VOLUNTEERS DEDICATED TO FREE GENEALOGY
Franklin County, Missouri
A Rebel Reconstructed – In Bergen, Mo., the other day, a returned rebel, but partially reconstructed, entered a saloon and ordered a Lieutenant to take his blouse off, as he did not like the blue coats. The officer refusing, the rebel fired upon him, and in three minutes was dangling from the limb of tree, past all hope of reconciliation.-
Source: Oregon State Journal, (Eugene City, OR), Saturday, October 21, 1865 Submitted by: Jim Dezotell
On Saturday, the 4th of May, at 9 o'clock in the evening, about fifty boatmen who had arrived that evening, at Franklin, (Missouri) in boats, to take supplies for the Council Bluffs, attacked the jail, and would probably have demolished it soon but for the interposition of the inhabitants. Seventeen of the gang were immediately taken and confined in the jail, the others dispersed & could not be found. They were kept there until morning, and then liberated on the payment of a fine. No person was confined in the jail at the time, and it appears to have been a mere act of wantonness. - N.Y. paperSource: Gettysburg Compiler, (Gettysburg, Pennsylvania), July 22, 1822, page 3, submitted by Nancy Piper, 2007
Another shooting affray occurred at Moselle on Tuesday morning, the 1st inst., which promises to be a first class murder. The victim, Levi L. Dunlap, was not dead at last accounts, but it is regarded as impossible for him to recover. He was at one time in good circumstances, but by a long course of drnkenness, squandered his property and destroyed his once b rilliant intellect, so that not long ago our county court pronounced him insane. It is said that he threatened to shoot Charles Goodrich for estranging the affections of his wife. These threats were regarded as perfectly harmless by nearly every body, but they seem to have unduly disturbed Goodrich, and on Tuesday morning, as Dunlap entered Strattons saloon, Goodrich attacked him and shot him in the shoulder as he ran around the saloon, then turning and passing around in the opposite direction, shot him in the face as he approached, which felled him, and then beat him over the head with the pistol. He went to squire Clark and gave himself up, saying he had shot Dunlap and intended to do so. It is said he fired four times. John T. Crowe went down and placed him under guard, to await the action of the Justice in binding him over. J.W. Booth prosecuting attorney also went down to vindicate the honor and dignity of the State.

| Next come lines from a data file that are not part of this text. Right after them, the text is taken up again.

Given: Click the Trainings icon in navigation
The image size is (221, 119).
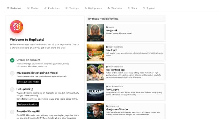Looking at the screenshot, I should tap(67, 8).
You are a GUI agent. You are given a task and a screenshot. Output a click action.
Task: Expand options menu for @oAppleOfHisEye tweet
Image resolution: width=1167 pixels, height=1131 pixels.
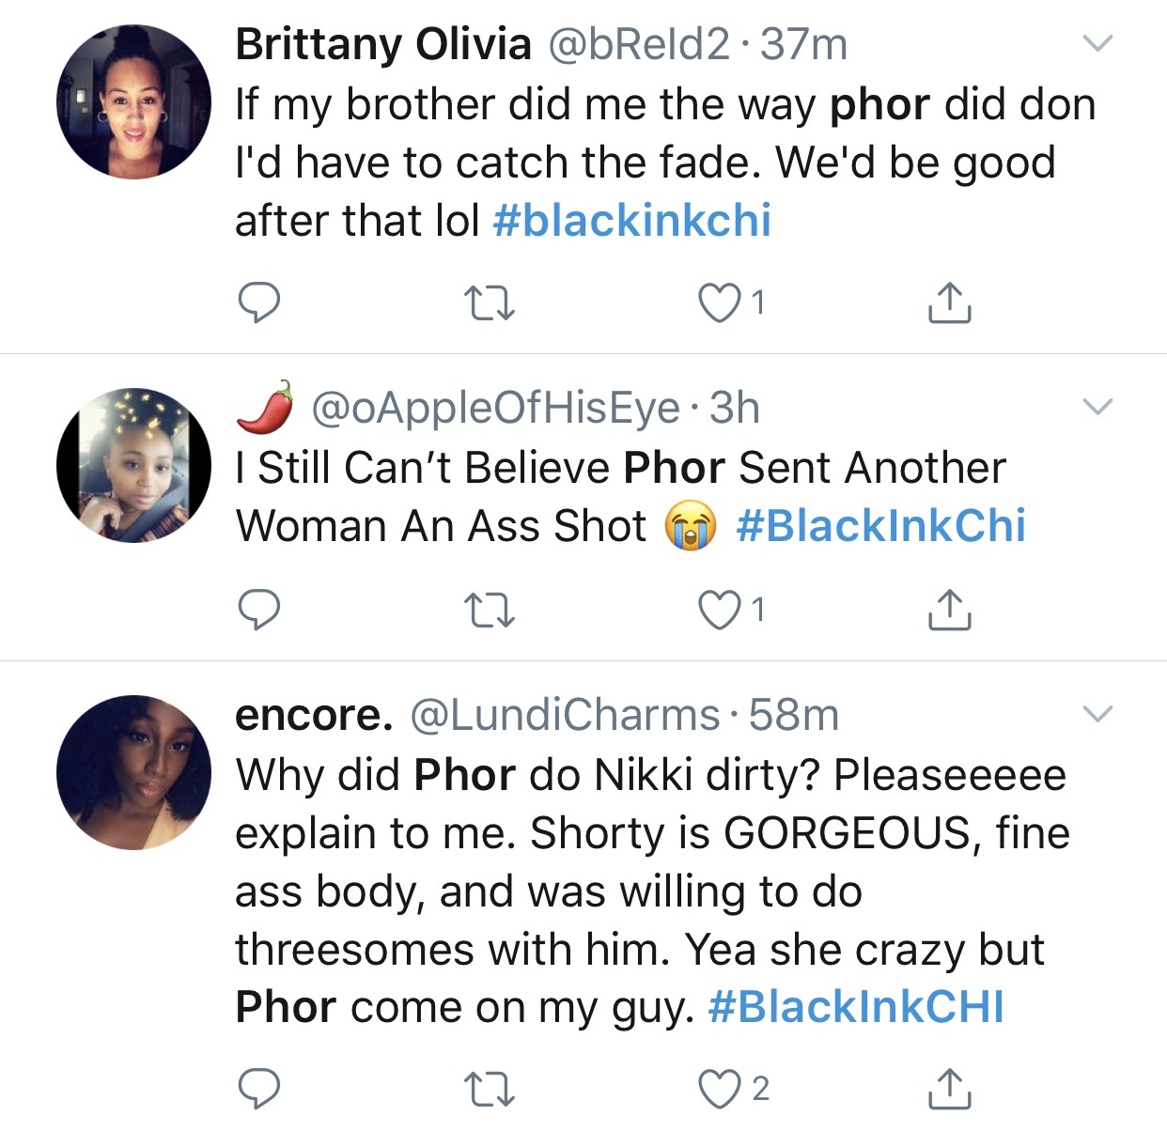click(x=1097, y=406)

Source: Franklin County Record, Union, MO., Sept. 3, 1874
Dunlap, who was shot by Goodrich, at Moselle, on the 1st inst., is not dead yet. After being shot, and having his nose broken, an eye knocked out, his skull broken, and his head bruised, to the surprise of everybody, is getting better, and hopes are entertained of his final recovery.
Source: Franklin Record, Union Mo., Sept. 10, 1874
WORKED BY A NEW FRIEND.
Emil Schuessler, a German from Day Branch. Franklin county. Missouri, called at police headquarters yesterday and reported he had been confidenced out of $70 and some notes by Charles Shultz. Schnossler said he was a farmer and that Shultz came to his house one day and begged for work, which he gave him. Shultz finally persuaded him to sell his farm and they both went to St. Louis to look after some business and then started for Kansas City. When near this city Shultz persuaded him to allow him to carry the money, which he rather reluctantly did. In a short time he missed his friend and money and learned he had stopped at a small station a few miles out of the city. The police did not give him much hope of recovering his property.